### Extracted data:

⁂

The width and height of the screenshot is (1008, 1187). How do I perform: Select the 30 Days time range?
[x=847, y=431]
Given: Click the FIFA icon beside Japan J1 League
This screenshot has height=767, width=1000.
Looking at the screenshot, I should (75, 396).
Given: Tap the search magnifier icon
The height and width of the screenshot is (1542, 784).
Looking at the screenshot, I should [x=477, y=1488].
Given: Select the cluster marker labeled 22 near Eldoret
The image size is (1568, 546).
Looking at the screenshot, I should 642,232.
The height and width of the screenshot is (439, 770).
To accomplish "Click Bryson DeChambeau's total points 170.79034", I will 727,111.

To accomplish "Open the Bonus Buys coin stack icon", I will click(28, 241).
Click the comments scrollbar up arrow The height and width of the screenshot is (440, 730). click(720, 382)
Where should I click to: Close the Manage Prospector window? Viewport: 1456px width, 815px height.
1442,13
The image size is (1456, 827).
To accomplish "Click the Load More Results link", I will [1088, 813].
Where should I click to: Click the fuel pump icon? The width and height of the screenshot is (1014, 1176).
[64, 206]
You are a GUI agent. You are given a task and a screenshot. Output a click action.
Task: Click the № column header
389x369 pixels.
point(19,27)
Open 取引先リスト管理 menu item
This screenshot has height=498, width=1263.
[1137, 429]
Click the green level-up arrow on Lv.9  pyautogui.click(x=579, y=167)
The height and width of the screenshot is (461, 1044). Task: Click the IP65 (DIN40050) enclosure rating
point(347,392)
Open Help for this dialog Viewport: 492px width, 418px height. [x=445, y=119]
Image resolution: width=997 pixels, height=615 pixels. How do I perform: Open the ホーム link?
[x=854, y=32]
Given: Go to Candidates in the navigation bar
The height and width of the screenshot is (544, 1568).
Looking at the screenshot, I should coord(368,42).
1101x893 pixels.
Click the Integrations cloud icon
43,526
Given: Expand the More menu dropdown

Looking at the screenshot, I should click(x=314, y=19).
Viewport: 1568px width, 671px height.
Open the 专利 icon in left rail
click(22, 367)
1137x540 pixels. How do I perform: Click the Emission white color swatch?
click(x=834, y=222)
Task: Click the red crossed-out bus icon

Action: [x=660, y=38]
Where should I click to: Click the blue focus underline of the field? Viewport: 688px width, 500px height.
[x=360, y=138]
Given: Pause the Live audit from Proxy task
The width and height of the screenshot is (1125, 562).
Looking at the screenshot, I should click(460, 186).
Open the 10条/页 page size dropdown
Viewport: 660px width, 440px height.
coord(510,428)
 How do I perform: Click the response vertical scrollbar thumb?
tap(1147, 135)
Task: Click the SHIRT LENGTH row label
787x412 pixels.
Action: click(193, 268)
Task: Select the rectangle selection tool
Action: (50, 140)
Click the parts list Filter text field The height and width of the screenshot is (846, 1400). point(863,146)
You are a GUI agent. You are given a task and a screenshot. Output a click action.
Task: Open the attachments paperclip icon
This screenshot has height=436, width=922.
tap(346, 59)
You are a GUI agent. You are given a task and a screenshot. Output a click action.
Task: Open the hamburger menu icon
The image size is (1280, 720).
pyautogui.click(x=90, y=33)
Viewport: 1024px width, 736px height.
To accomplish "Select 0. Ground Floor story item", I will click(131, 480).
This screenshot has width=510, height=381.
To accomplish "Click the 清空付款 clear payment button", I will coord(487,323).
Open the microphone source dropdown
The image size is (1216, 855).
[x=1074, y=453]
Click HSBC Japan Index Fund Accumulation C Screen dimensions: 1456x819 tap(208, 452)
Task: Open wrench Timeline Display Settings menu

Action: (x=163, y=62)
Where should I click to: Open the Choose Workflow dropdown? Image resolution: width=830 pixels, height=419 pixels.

⁂

### What to do:
Reproduce the material above. Do not change a word.

### Answer for this exercise:
The width and height of the screenshot is (1008, 1187). How do I perform: Select the 30 Days time range?
[x=847, y=431]
Given: Click the FIFA icon beside Japan J1 League
This screenshot has height=767, width=1000.
Looking at the screenshot, I should (75, 396).
Given: Tap the search magnifier icon
The height and width of the screenshot is (1542, 784).
Looking at the screenshot, I should [x=477, y=1488].
Given: Select the cluster marker labeled 22 near Eldoret
The image size is (1568, 546).
Looking at the screenshot, I should 642,232.
The height and width of the screenshot is (439, 770).
To accomplish "Click Bryson DeChambeau's total points 170.79034", I will 727,111.

To accomplish "Open the Bonus Buys coin stack icon", I will click(28, 241).
Click the comments scrollbar up arrow The height and width of the screenshot is (440, 730). click(720, 382)
Where should I click to: Close the Manage Prospector window? Viewport: 1456px width, 815px height.
1442,13
The image size is (1456, 827).
To accomplish "Click the Load More Results link", I will [1088, 813].
Where should I click to: Click the fuel pump icon? The width and height of the screenshot is (1014, 1176).
[64, 206]
You are a GUI agent. You are given a task and a screenshot. Output a click action.
Task: Click the № column header
389x369 pixels.
point(19,27)
Open 取引先リスト管理 menu item
This screenshot has height=498, width=1263.
[1137, 429]
Click the green level-up arrow on Lv.9  pyautogui.click(x=579, y=167)
The height and width of the screenshot is (461, 1044). Task: Click the IP65 (DIN40050) enclosure rating
point(347,392)
Open Help for this dialog Viewport: 492px width, 418px height. [x=445, y=119]
Image resolution: width=997 pixels, height=615 pixels. How do I perform: Open the ホーム link?
[x=854, y=32]
Given: Go to Candidates in the navigation bar
The height and width of the screenshot is (544, 1568).
Looking at the screenshot, I should coord(368,42).
1101x893 pixels.
Click the Integrations cloud icon
43,526
Given: Expand the More menu dropdown

Looking at the screenshot, I should click(x=314, y=19).
Viewport: 1568px width, 671px height.
Open the 专利 icon in left rail
click(22, 367)
1137x540 pixels. How do I perform: Click the Emission white color swatch?
click(x=834, y=222)
Task: Click the red crossed-out bus icon

Action: [x=660, y=38]
Where should I click to: Click the blue focus underline of the field? Viewport: 688px width, 500px height.
[x=360, y=138]
Given: Pause the Live audit from Proxy task
The width and height of the screenshot is (1125, 562).
Looking at the screenshot, I should click(460, 186).
Open the 10条/页 page size dropdown
Viewport: 660px width, 440px height.
coord(510,428)
 How do I perform: Click the response vertical scrollbar thumb?
tap(1147, 135)
Task: Click the SHIRT LENGTH row label
787x412 pixels.
Action: click(193, 268)
Task: Select the rectangle selection tool
Action: (50, 140)
Click the parts list Filter text field The height and width of the screenshot is (846, 1400). point(863,146)
You are a GUI agent. You are given a task and a screenshot. Output a click action.
Task: Open the attachments paperclip icon
This screenshot has height=436, width=922.
tap(346, 59)
You are a GUI agent. You are given a task and a screenshot. Output a click action.
Task: Open the hamburger menu icon
The image size is (1280, 720).
pyautogui.click(x=90, y=33)
Viewport: 1024px width, 736px height.
To accomplish "Select 0. Ground Floor story item", I will click(131, 480).
This screenshot has width=510, height=381.
To accomplish "Click the 清空付款 clear payment button", I will coord(487,323).
Open the microphone source dropdown
The image size is (1216, 855).
[x=1074, y=453]
Click HSBC Japan Index Fund Accumulation C Screen dimensions: 1456x819 tap(208, 452)
Task: Open wrench Timeline Display Settings menu

Action: (x=163, y=62)
Where should I click to: Open the Choose Workflow dropdown? Image resolution: width=830 pixels, height=419 pixels.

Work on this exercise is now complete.